- _Exercise instructions_
Print the following lines word for word, without changing anything.

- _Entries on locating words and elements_

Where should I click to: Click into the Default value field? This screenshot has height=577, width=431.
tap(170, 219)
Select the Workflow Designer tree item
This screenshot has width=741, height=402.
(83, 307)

- _Task output_
Where should I click to: Click into the Default value field? This screenshot has height=577, width=431.
tap(170, 219)
Select the Workflow Designer tree item
This screenshot has width=741, height=402.
(83, 307)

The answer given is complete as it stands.